Фрагмент текста =>
┌────────

Состоявшаяся война: о гуманизме Мерло-Понти

Колонки

27.02.2015 // 2 634

Испанский философ, сотрудник философского факультета Сарагосского университета.

После Второй мировой войны Европа увидела рождение уникального в своем роде феномена — защиты гуманизма с совершенно разных философских и политических позиций. Этот феномен сопровождался политизацией широкого ряда интеллектуалов, которые в предвоенные годы открыто заявляли о своем отдалении от политики.

Если главным тезисом книги немецкого мыслителя П. Слотердайка «Правила для человеческого зоопарка» является, и небезосновательно, мысль об упадке гуманистического дискурса в Европе именно в 1945 году [1], неоспоримо и то, что в первые послевоенные годы появляется, и во Франции особенно, неслыханное число произведений, в которых постоянно упоминается гуманизм. Самым ярким, хотя и не единственным, примером может служить знаменитая лекция Ж.-П. Сартра «Экзистенциализм — это гуманизм», которую тот прочел перед многочисленной воодушевленной публикой и чей текст был опубликован годом позже. В тот исторический момент, когда Франция переживает политические потрясения: голлистам противостоят коммунисты, а в качестве третьего пути выступает движение, возглавленное Сартром, — к гуманизму взывают изо всех окопов. Есть и исключение, причем значительное: «Письмо о гуманизме» Мартина Хайдеггера.

Не менее броским выглядит и внезапный интерес к политике интеллектуалов, которые, будучи в предвоенные годы далекими от всяких политических переживаний, пробуждаются к социальной активности после того, как на собственном опыте переживают ужасы войны. Ярким примером является опять-таки Сартр, рядом с которым встают Альтюссер, Симона де Бовуар и центральная фигура данного эссе — Морис Мерло-Понти.

В то время как Сартр дождался семидесятилетия, чтобы заявить о том, что война разделила его жизнь надвое, Мерло-Понти говорит об этом тогда, когда поля боев в Европе все еще дымятся после военных столкновений. Написанный в июне 1945 года текст «Война состоялась» является свидетельством хода мыслей Мерло-Понти в ту эпоху. Вот один из фрагментов:

«Привыкшие с самого нашего детства мусолить свободу и жить своей индивидуальной жизнью, как мы могли знать, что этот индивидуализм и универсализм имели свои границы на карте? Ландшафт 1939 года кажется нам невероятным и не вмещающимся в видимую перспективу именно потому, что мы не считали его ландшафтом. В нашем мире мы жили так же близко от Платона, как от Хайдеггера, от китайцев и от французов (в действительности, равно далеко от всех них). Мы не знали, что это и значило — жить в мире, во Франции и в определенном состоянии межгосударственным отношений» [2].

└────────

Исходные данные =>
┌────────

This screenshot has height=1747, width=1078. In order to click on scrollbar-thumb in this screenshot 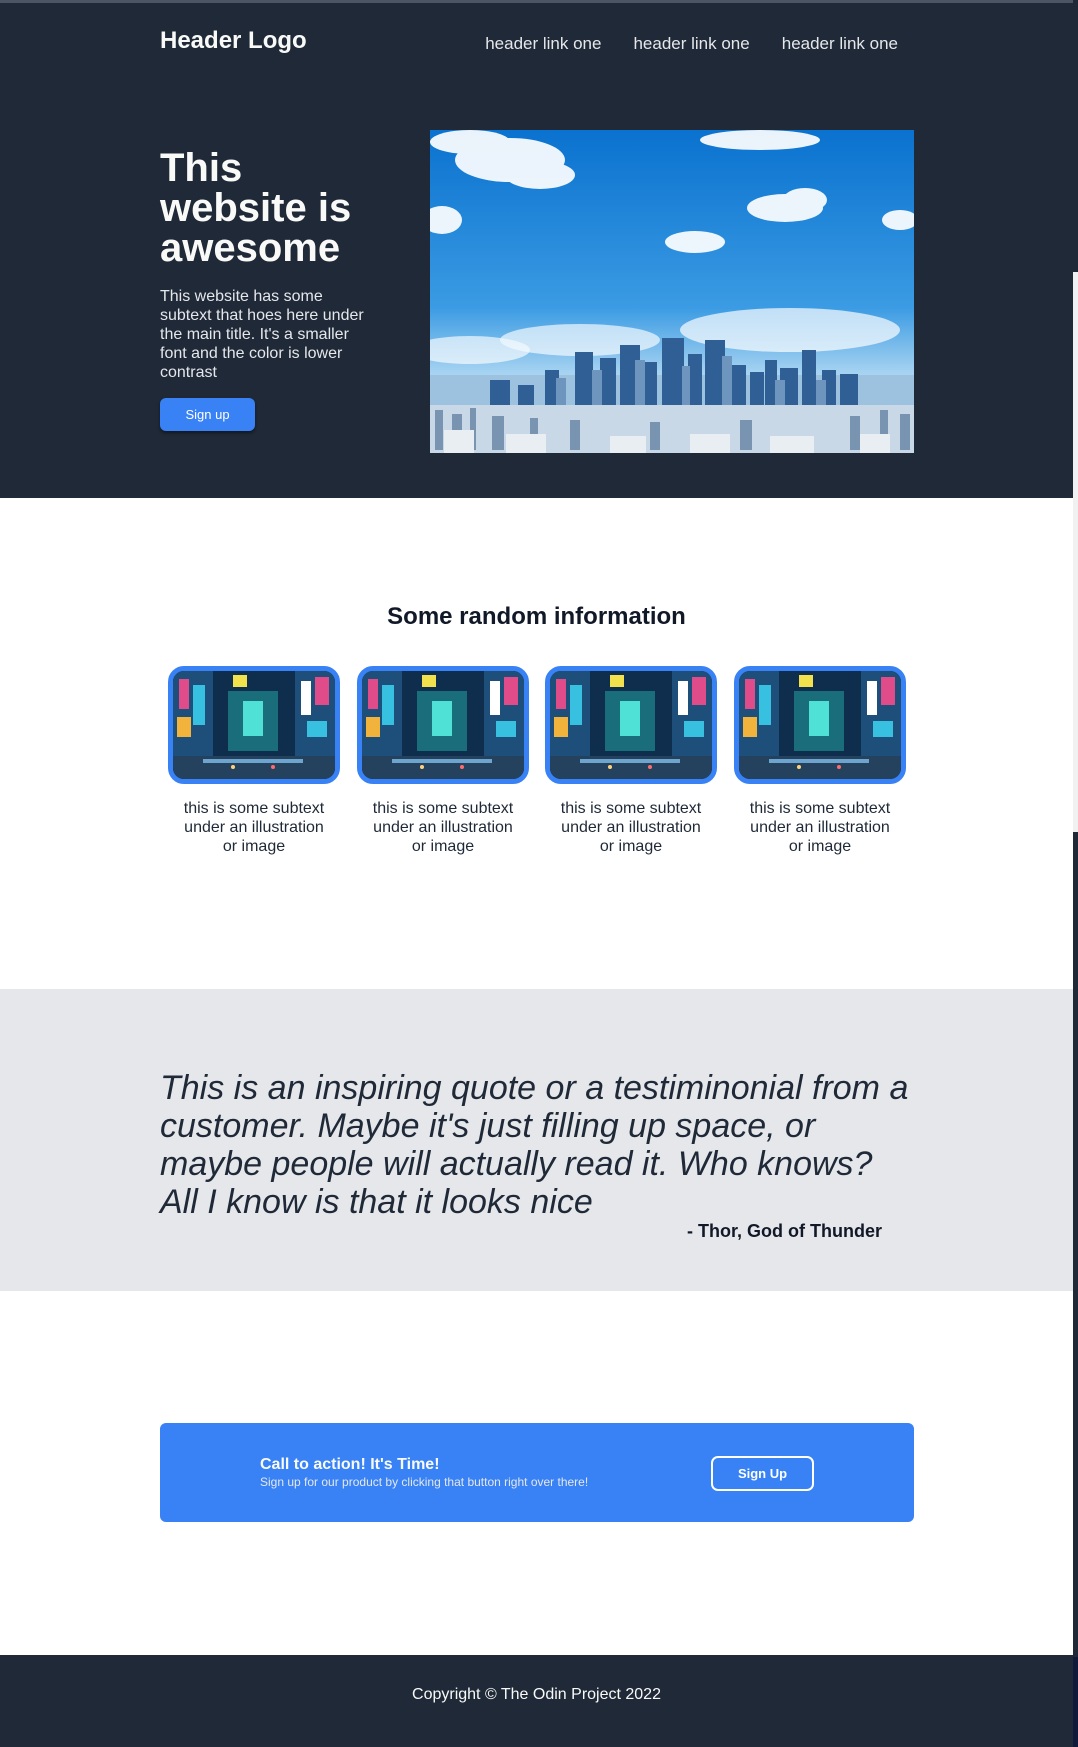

└────────

Задания для выполнения =>
(a) Перечислите все названия произведений, которые в тексте о гуманизме Мерло-Понти заключены в кавычки-«елочки».
(b) Перепишите без изменений часть текста о гуманизме Мерло-Понти, которая открывается словами «27.02.2015 // 2 634» и завершается словами «отдалении от политики.».
Приведенные строки в работе не используются.

Ответы к заданиям =>
(a) «Правила для человеческого зоопарка», «Экзистенциализм — это гуманизм», «Письмо о гуманизме», «Война состоялась».

(b)
27.02.2015 // 2 634

Испанский философ, сотрудник философского факультета Сарагосского университета.

После Второй мировой войны Европа увидела рождение уникального в своем роде феномена — защиты гуманизма с совершенно разных философских и политических позиций. Этот феномен сопровождался политизацией широкого ряда интеллектуалов, которые в предвоенные годы открыто заявляли о своем отдалении от политики.